Il confine è quello con Panamà e la meta che ho in mente è l’arcipelago di Bocas del Toro. Nonostante avessi attraversato quella frontiera diverse volte durante la mia permanenza in Costa Rica, non avevo ancora avuto la fortuna di visitarlo. Bianca era ormai pronta a muoversi in autonomia, ad “accollarsi” lo zainetto, a camminare senza stancarsi, qualche giorno all’avventura sarebbe stata una prova di adattamento e di coraggio che l’avrebbe promossa ufficialmente a VIAGGIATRICE LEVEL EXPERT.
E’ tutto pronto, fa caldissimo e noi siamo super eccitate. Partiamo con il bus alla volta di Sixaola, città di confine che prende il nome dal fiume Sixaola spartiacque tra Panama e Costa Rica. Attraversiamo a piedi il ponte, timbriamo i passaporti e prendiamo un secondo bus dirette al molo da cui partono le piccole barche a motore per Isla Colòn, capitale dell’arcipelago.
Ma per i miei gusti a Colon c’era ancora troppa civiltà così mentre trangugiamo un arroz y frijoles, decido di andare a cercare alloggio a Bastimento, un’isoletta grande quanto il Pontile di Ostia.
Una barchetta sicura come un pedalò ma divertente come le montagne russe ci scarrozza fino al porticciolo di Bastimento. Ed è subito amore.
L’ostello in cui alloggiamo, meraviglioso, è una palafitta, non ha l’acqua calda, la cucina è condivisa e Bianca è l’unica bambina straniera non solo nell’ostello, ma in tutta l’isola.
Non so se sono fallata io, ma invece che preoccuparmi questa cosa mi ha riempito di orgoglio. Ci credete che per un bambino la cucina o il bagno condiviso con altre persone è la cosa più normale del mondo?! E noi adulti siamo sempre pieni di così tante paranoie!
Sono le tre del pomeriggio e decido di andare a vedere Red Frog, la spiaggia più bella dell’isola prima che il sole tramonti; ci avevano detto che con una ventina di minuti di camminata attraverso la giungla e avremmo scavallato nel versante opposto dell’isola, dove si trovava la baia. Ma naturalmente non avendo considerato i piccoli passi fatti dai piccoli piedi di una treenne, i venti minuti sono diventati 60. Le zanzare sono AVATAR, i rumori degli animali sovrastano le nostre voci e non c’è anima viva sul sentiero. Succede che Bianca perde le ciabattine in una pozza di fango ( nb. i bambini perdono ciabatte come gli adulti perdono gli accendini, da segnare sul taccuino) la prendo sulle spalle per un po’ poi battezzo il suo primo percorso intothewild insegnandole a camminare a piedi nudi nella giungla così come avevano fatto con me in Australia molti anni prima (io avevo vent’anni però non tre e mezzo, quindi HURRÀ per Bianca).

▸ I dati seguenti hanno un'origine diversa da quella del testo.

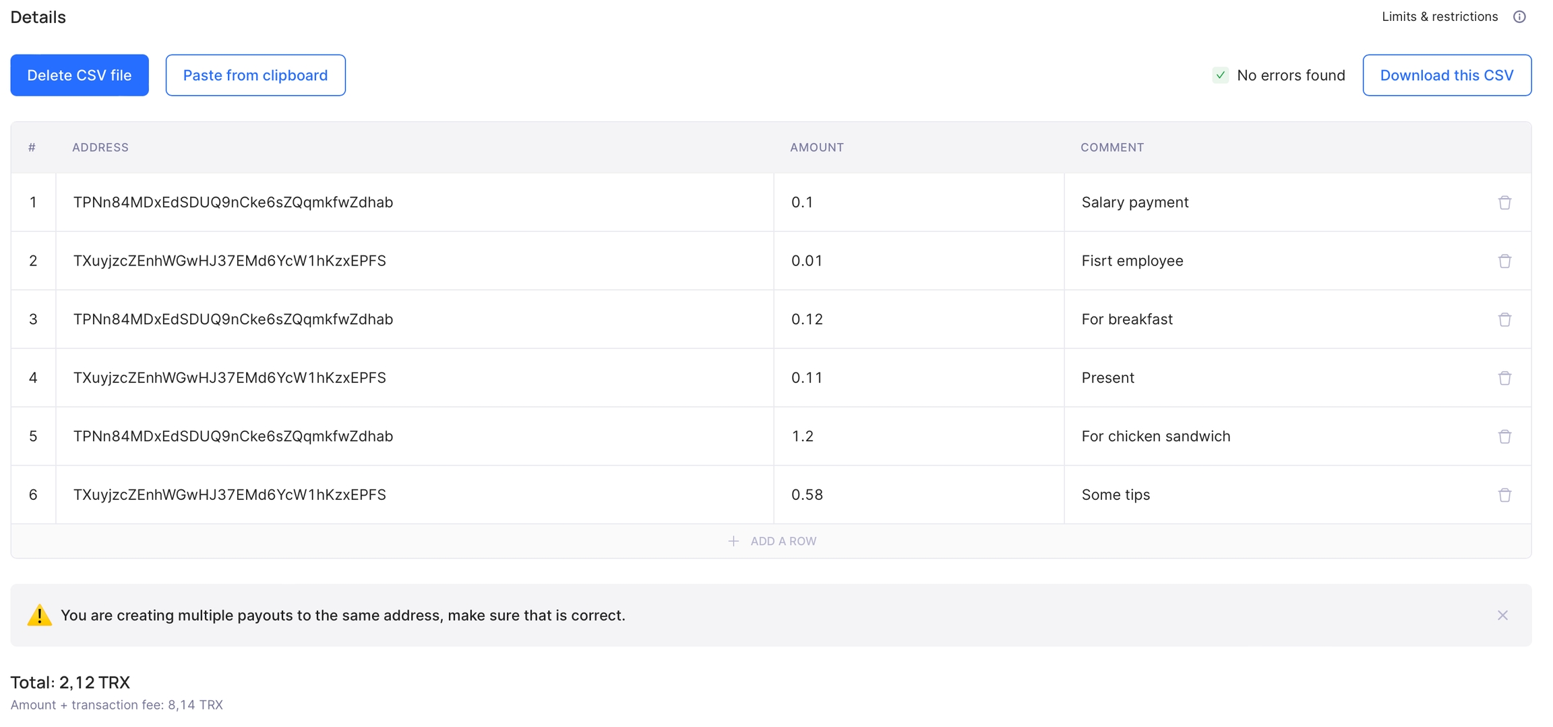Screen dimensions: 1553x727
Task: Edit the 1.2 amount cell
Action: [802, 437]
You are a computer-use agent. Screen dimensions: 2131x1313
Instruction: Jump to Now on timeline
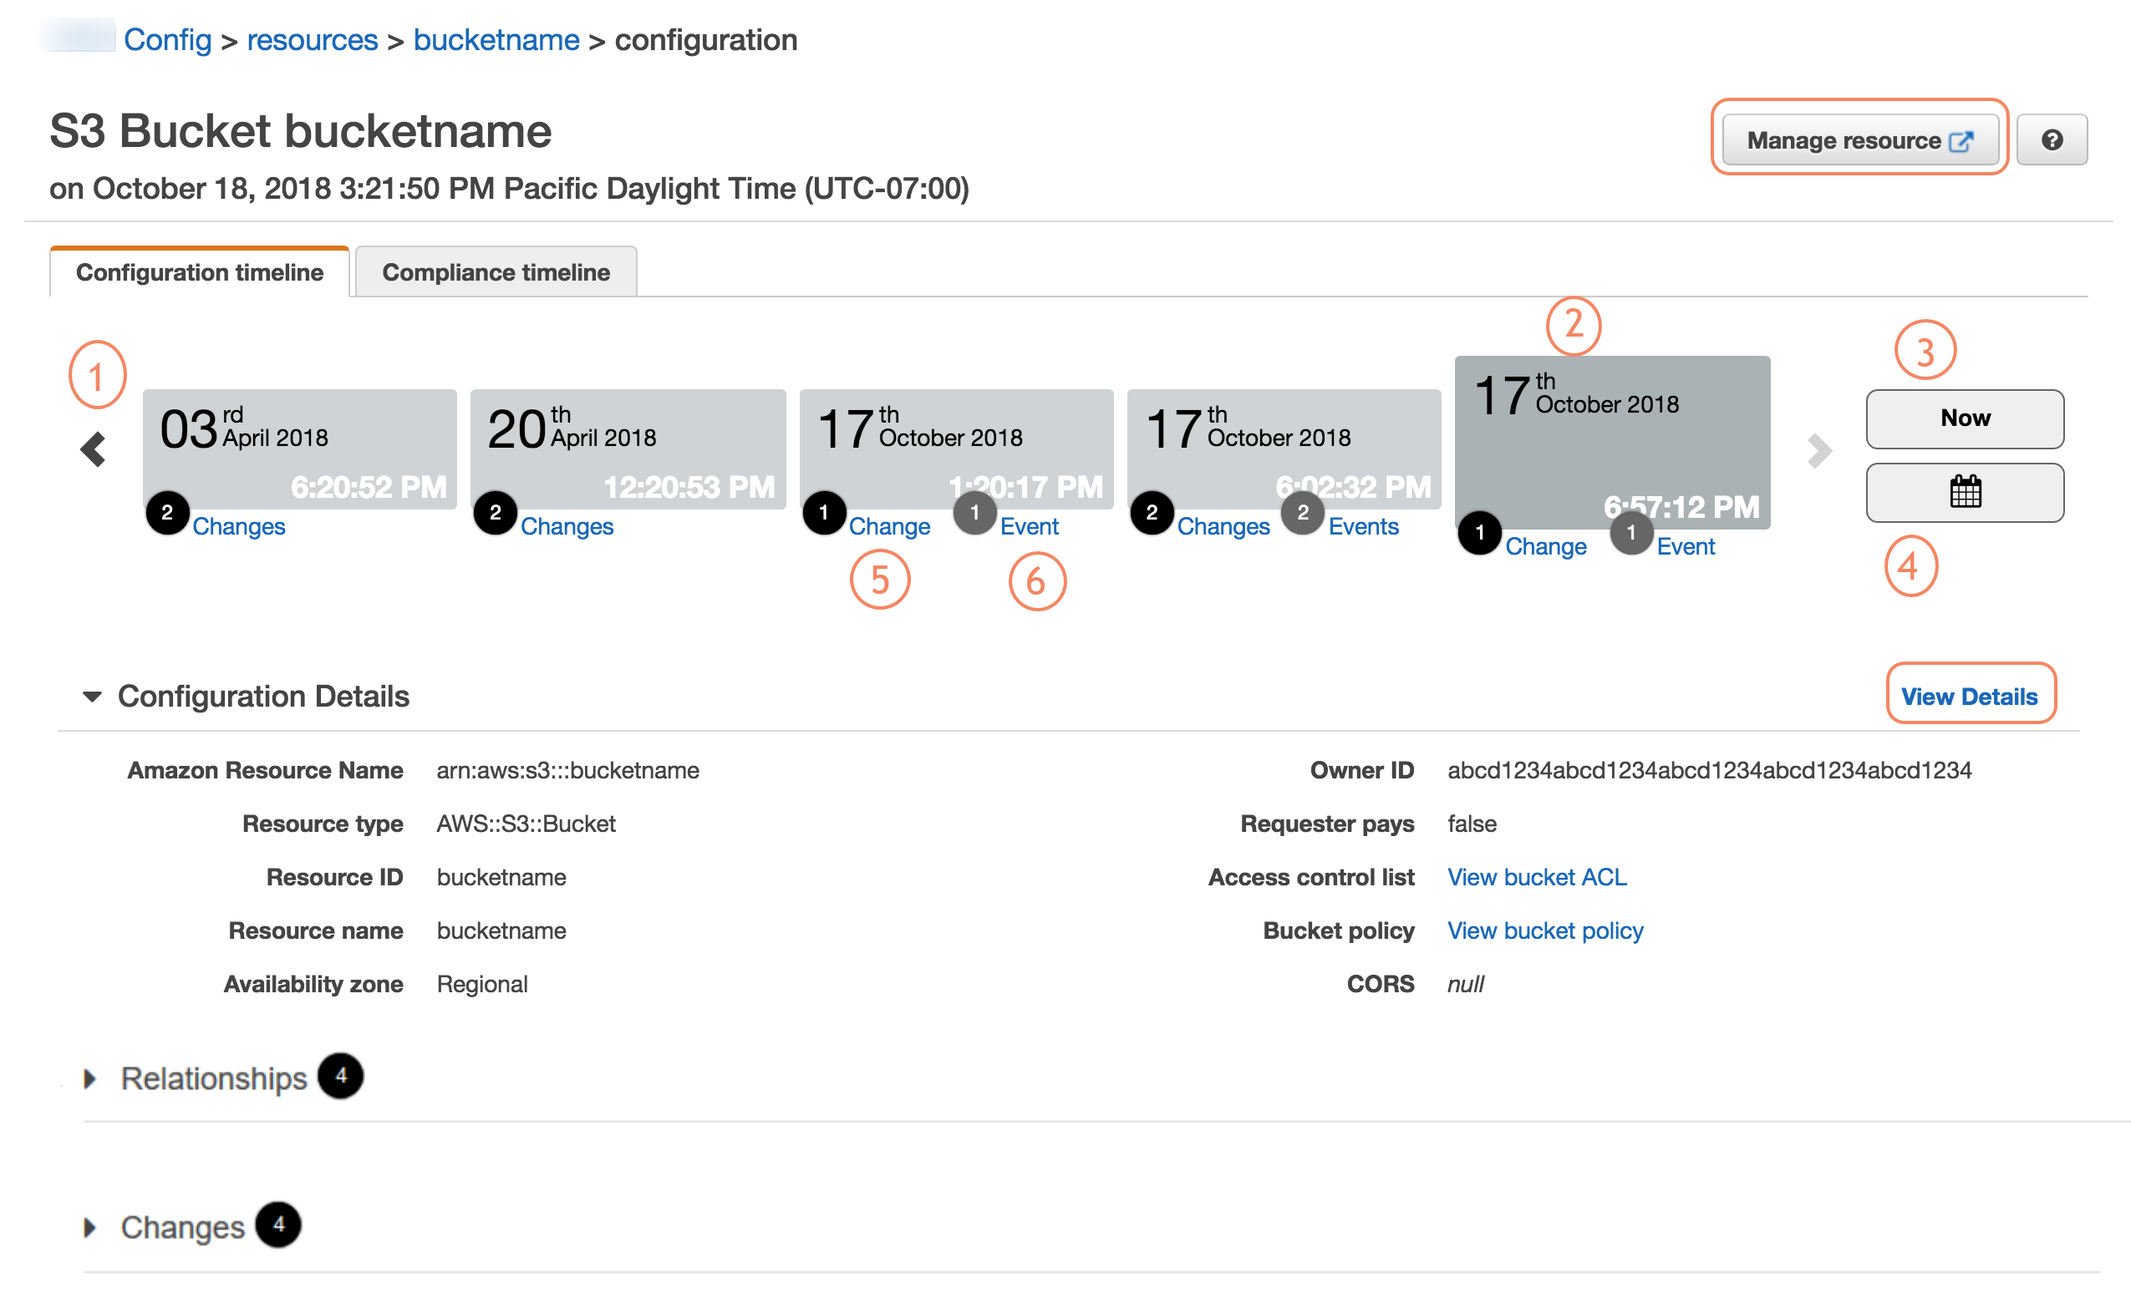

Finalmente raggiungiamo la baia, un spiaggia deserta il cui unico rumore era l’infrangersi delle onde sulla riva; ci buttiamo in mare felici e rincuorate, perdiamo leggermente la cognizione del tempo e quando usciamo dall’acqua il sole sta cominciando a calare e a noi ci aspetta ancora un’ora di camminata nel bush per tornare a casa tutte intere.
Sono tutta d’un pezzo quando viaggio, non perdo mai la calma, ma questa volta ho avuto un brivido anch’io …e se venisse buio mentre siamo nel mezzo della giungla??

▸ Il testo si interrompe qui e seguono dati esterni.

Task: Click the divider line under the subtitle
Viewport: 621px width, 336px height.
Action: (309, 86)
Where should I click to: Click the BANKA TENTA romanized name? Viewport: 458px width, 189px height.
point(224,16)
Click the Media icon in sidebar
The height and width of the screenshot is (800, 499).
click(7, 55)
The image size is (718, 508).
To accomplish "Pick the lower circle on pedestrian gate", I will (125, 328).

Mi carico Bianca sulle spalle, ci cospargiamo il corpo di repellente antizanzare e partiamo, il sentiero ormai lo conosco, sarei stata sicuramente più veloce dell’andata. “Andrà tutto bene” è il mantra che mi ripeto mentre cammino in silenzio in mezzo a quella natura maestosa.

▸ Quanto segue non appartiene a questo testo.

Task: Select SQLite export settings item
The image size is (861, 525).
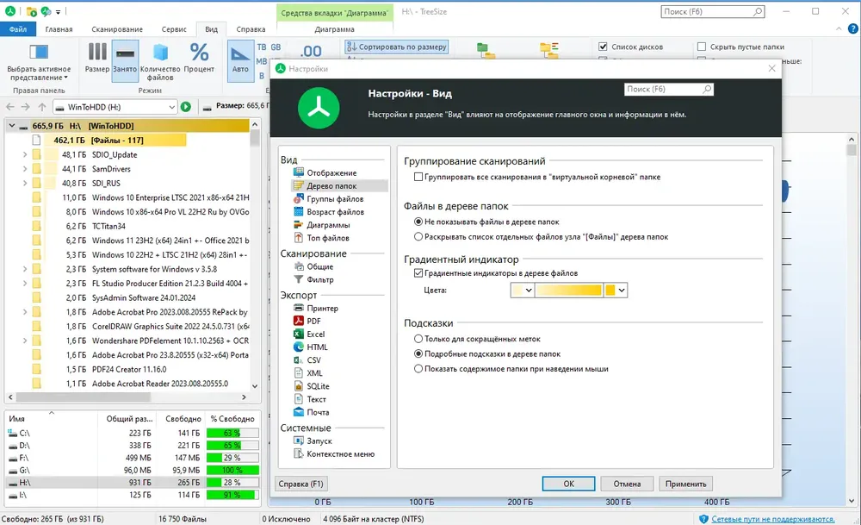Action: tap(318, 386)
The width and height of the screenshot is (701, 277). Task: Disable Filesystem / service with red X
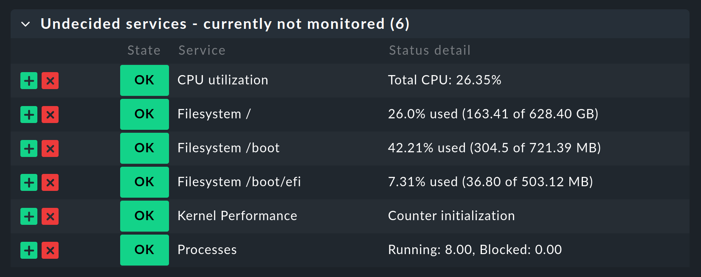50,115
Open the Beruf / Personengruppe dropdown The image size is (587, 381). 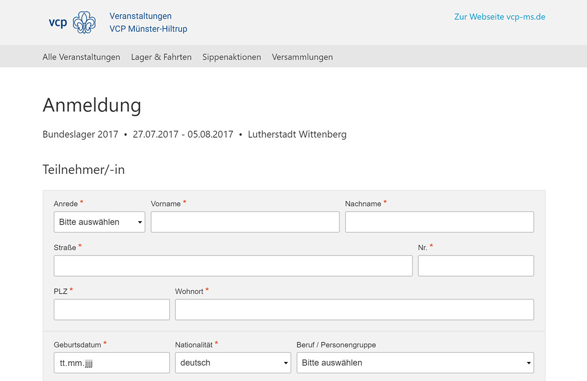(415, 363)
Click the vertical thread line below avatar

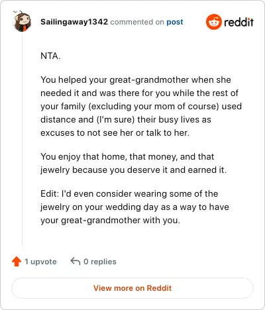coord(23,139)

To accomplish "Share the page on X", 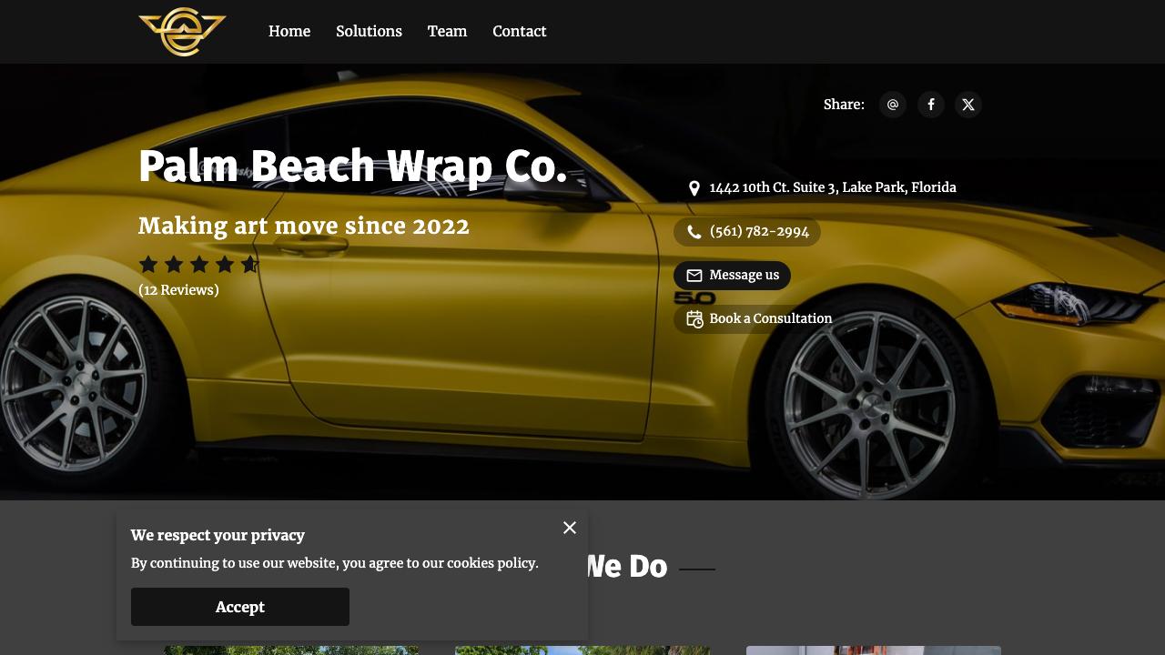I will point(968,105).
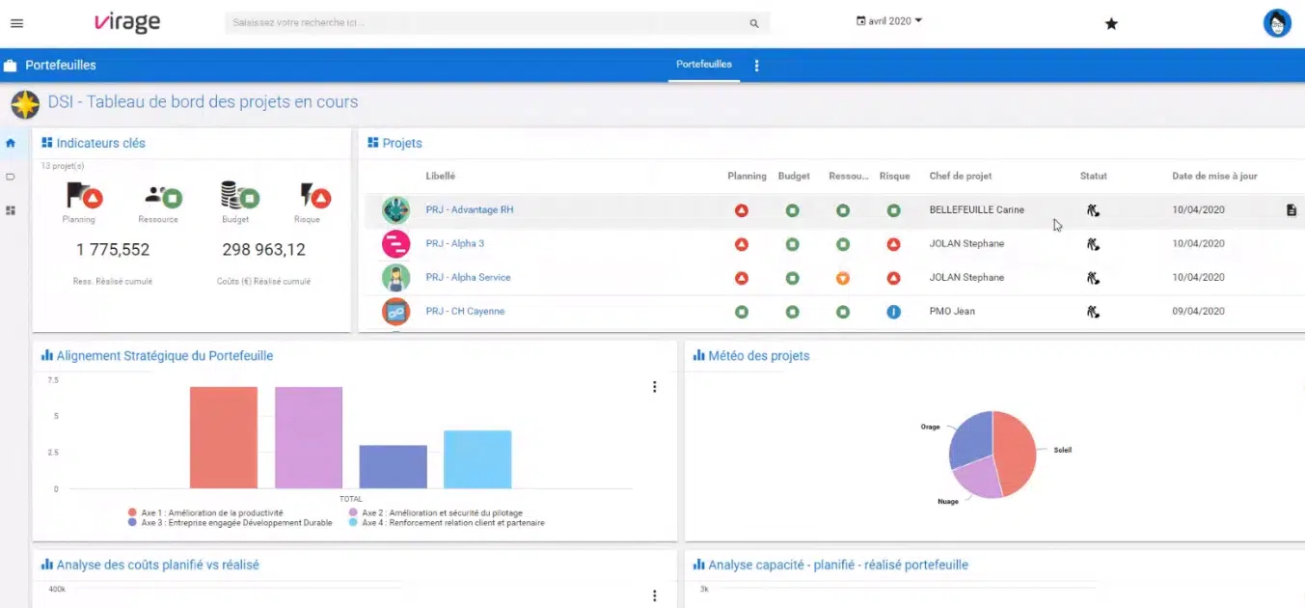Open Alignement Stratégique chart options menu
1305x608 pixels.
click(x=654, y=387)
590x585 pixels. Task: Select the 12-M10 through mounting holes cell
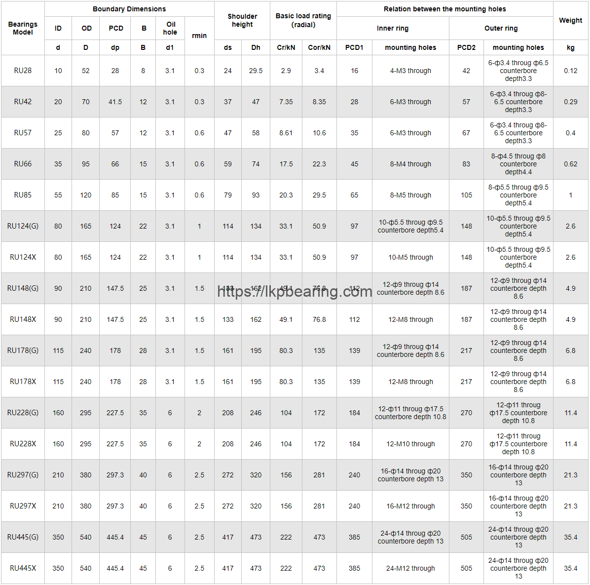[x=410, y=444]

Raggiungiamo gli ultimi metri di sentiero al calar del sole, sono stanca, sudata fradicia e con le lacrime agli occhi.
Camminare nella giungla è un’ esperienza che toglie il respiro, è impossibile da descrivere a parole ma sicuramente sarebbe da inserire nella bucket list di ognuno di noi.
Torniamo in ostello, ci buttiamo sull’amaca e ripensiamo WOOOWWWW, che giornata pazzesca abbiamo vissuto!!
Dopo qualche giorno passato ad esplorare le spiagge incantate dell’arcipelago e ad ammirare come Bianca si adattasse all’ambiente circostante fatto di docce fredde, finestre sull’acqua e derapate in barchetta a motore, torno a Puerto Viejo convinta al 100% che se non ci fossimo mai spostate da lì per paura di oltrepassare la nostra zona di comfort, non avremmo mai vissuto un’avventura che ha cambiato per sempre il nostro modo di viaggiare.